= Return migration =

Return to country of citizenship

Return migration, or remigration in the broad sense of that word, is the migration of people back to their country of citizenship, origin, or ancestry. Research topics include the return migration process, motivations for returning, the experiences returnees encounter, and the impacts of return migration on both the country of departure and the country of arrival. This migration may be voluntary in line with the right of return, or it may be involuntary as a result of deportation.

The exact numbers are debated, but historian Mark Wyman says that return migration has been an enormous phenomenon, and he gives this example: "at least one-third of the 52 million Europeans who left Europe between 1824 and 1924 returned permanently to their homelands."

Return migration is the repatriation of a migrant. It should be distinguished from circular migration, in which migrants repeatedly travel to and from the country of origin, for example to plant and harvest crops each season.

==Motivations==

Return migration to the original home by migrants living in their new home can be motivated by numerous factors, singly or in combination. Some common motivations for return migration are:
- Economic factors: Individuals may choose to return to their home country if they believe there are better job prospects, or the opportunity to purchase a farm with money earned abroad. They may go back because a deep economic downturn in the host economy undermines their opportunities. By the 1890s, German and Scandinavian immigrants had established prosperous farms and small businesses in the U.S. and were reluctant to return.

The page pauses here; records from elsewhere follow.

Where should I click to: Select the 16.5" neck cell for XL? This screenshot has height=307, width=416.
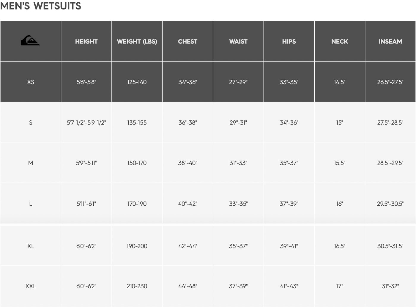pyautogui.click(x=340, y=246)
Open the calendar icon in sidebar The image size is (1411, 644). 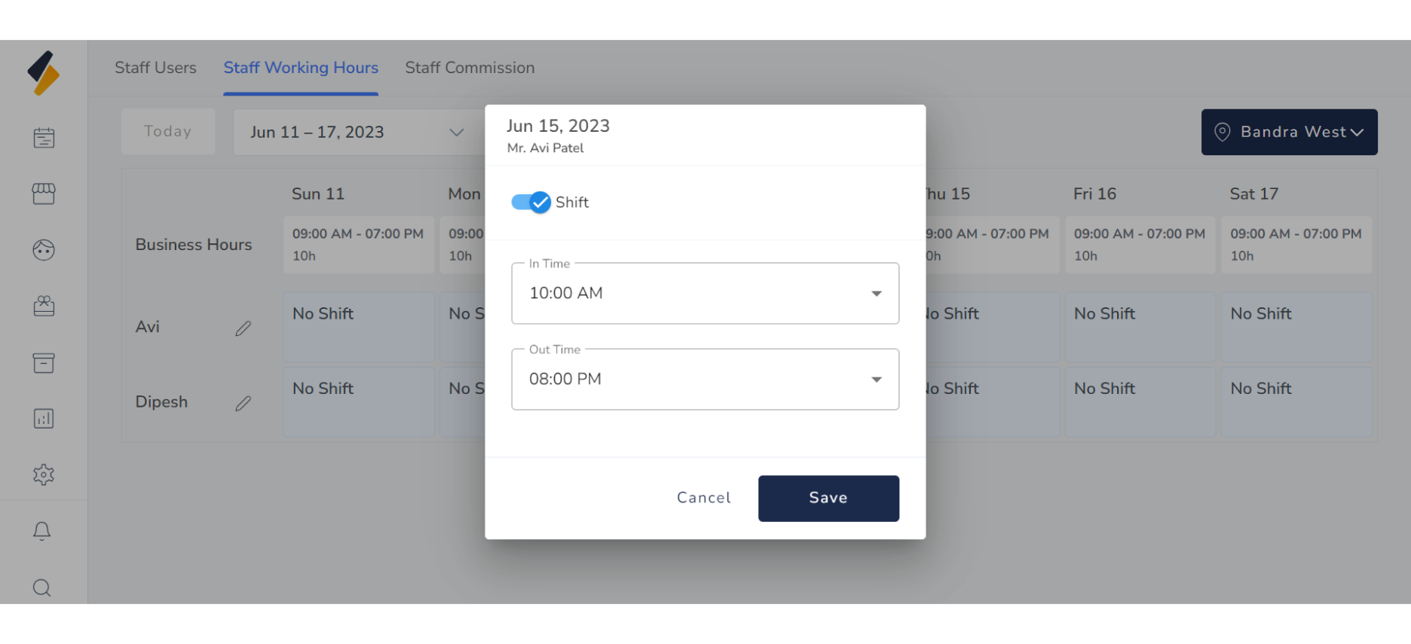44,138
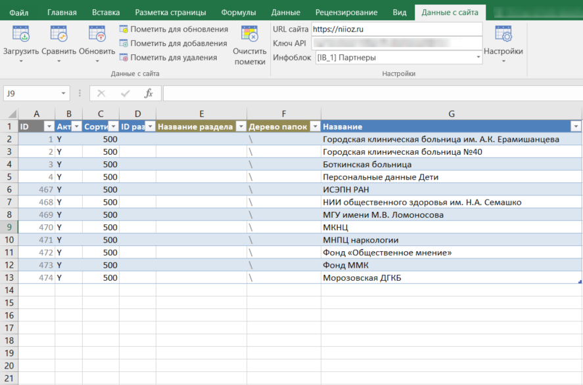Switch to the Рецензирование tab
Viewport: 583px width, 385px height.
[x=346, y=12]
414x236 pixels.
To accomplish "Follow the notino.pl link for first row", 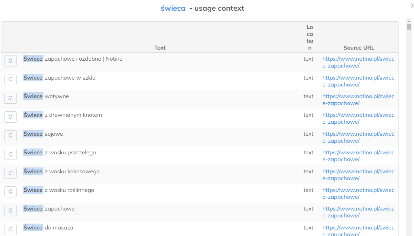I will 358,62.
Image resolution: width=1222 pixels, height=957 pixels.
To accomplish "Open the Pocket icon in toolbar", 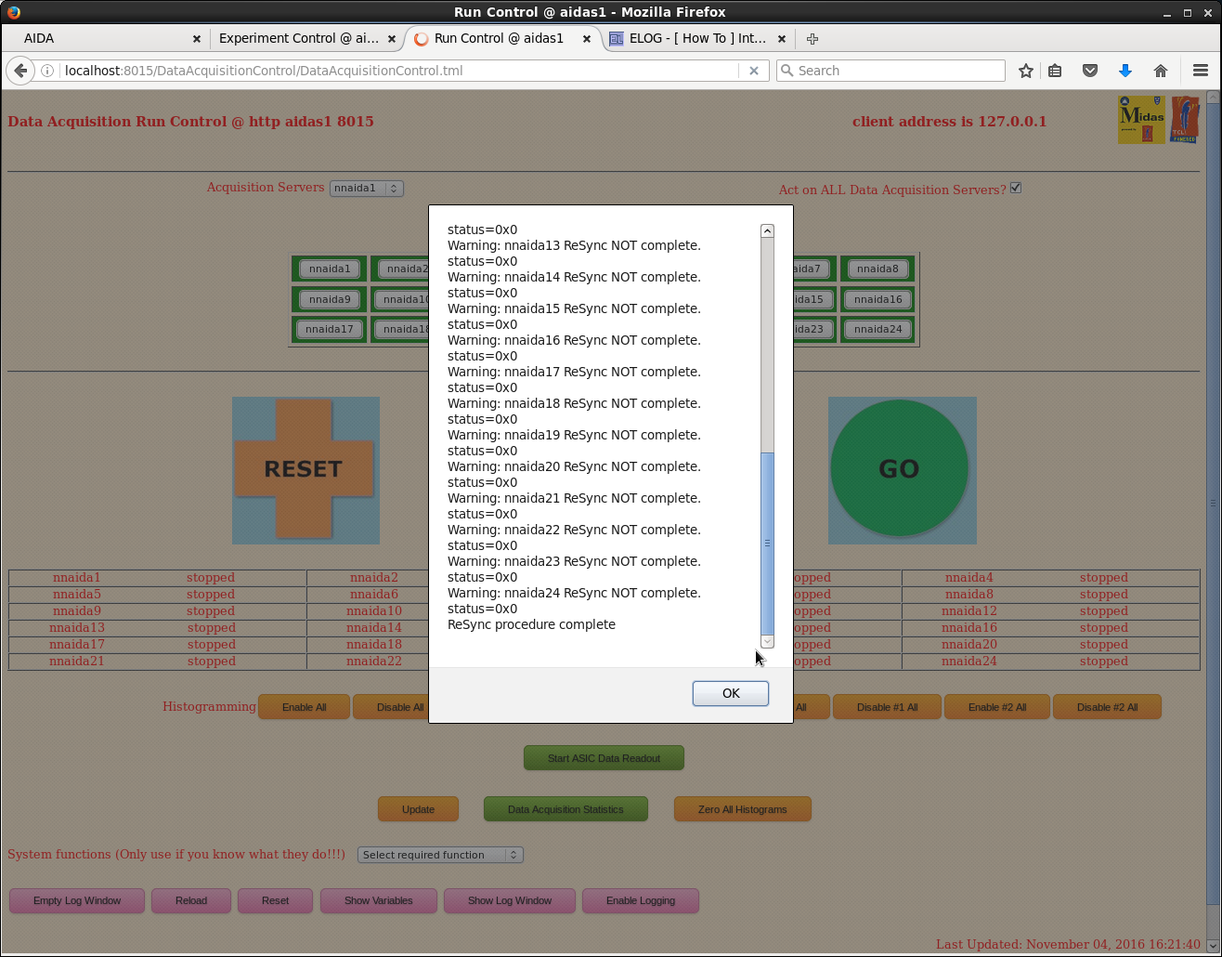I will [x=1090, y=71].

- Social and cultural factors: People may decide to return to their home country to be closer to family members, to reconnect with their cultural roots, or to participate in social and community activities. Their experience abroad gives them a new status: e.g. they may be sought out to give advice to would-be emigrants. Many Italian immigrants felt alienated in the U.S. and typically stayed for only a few years.

- Political factors can operate in the host or the home country: changes in political regimes, policy reforms, or improvements in governance may encourage individuals who had previously migrated to return to their home country. Their ethnicity might be a cause of intolerable discrimination in the host country. A sudden turn for the worse in the host country's political scene might cause them to flee home. They may also bring new skills learned while abroad. Jewish and Irish immigrants rarely returned to homelands (Russia and Ireland) where they were not well treated.

- Government factors: the host government might be hostile to immigrants, setting up barriers or threats or talking in that direction. Or the original home government might offer incentives to return, as Italy did in 1901-1927.

- Personal reasons: An elderly migrant might wish to retire and would thus no longer earn a high income in the host country. They may wish to return due to homesickness, a desire for familiarity, or a sense of attachment to their home country. In Kenya there is a wish to be buried alongside ancestors.

==Impact on host and home countries==
Return migration can have major impacts on both the migrants themselves and the countries involved. For the migrants, it can lead to cultural readjustment, the reestablishment of social networks, and potential economic opportunities. For the countries of origin, return migration can bring back human capital, skills, and resources that contribute to development and economic growth.
However, return migration is not always a smooth process. Migrants may face challenges in reintegrating into their home societies, including finding suitable employment, adapting to changes in the local environment, or dealing with the stigma associated with migration. The decision to return is often influenced by a complex interplay of individual circumstances and broader economic, social, and political factors.

==Government roles==

Voluntary return is the return of eligible persons, such as refugees, to their country of origin or citizenship on the basis of freely expressed willingness to such return. Voluntary return, unlike expulsion and deportation, which are actions of sovereign states, is defined as a personal right under specific conditions described in various international instruments, such as the OAU Convention, along with customary international law.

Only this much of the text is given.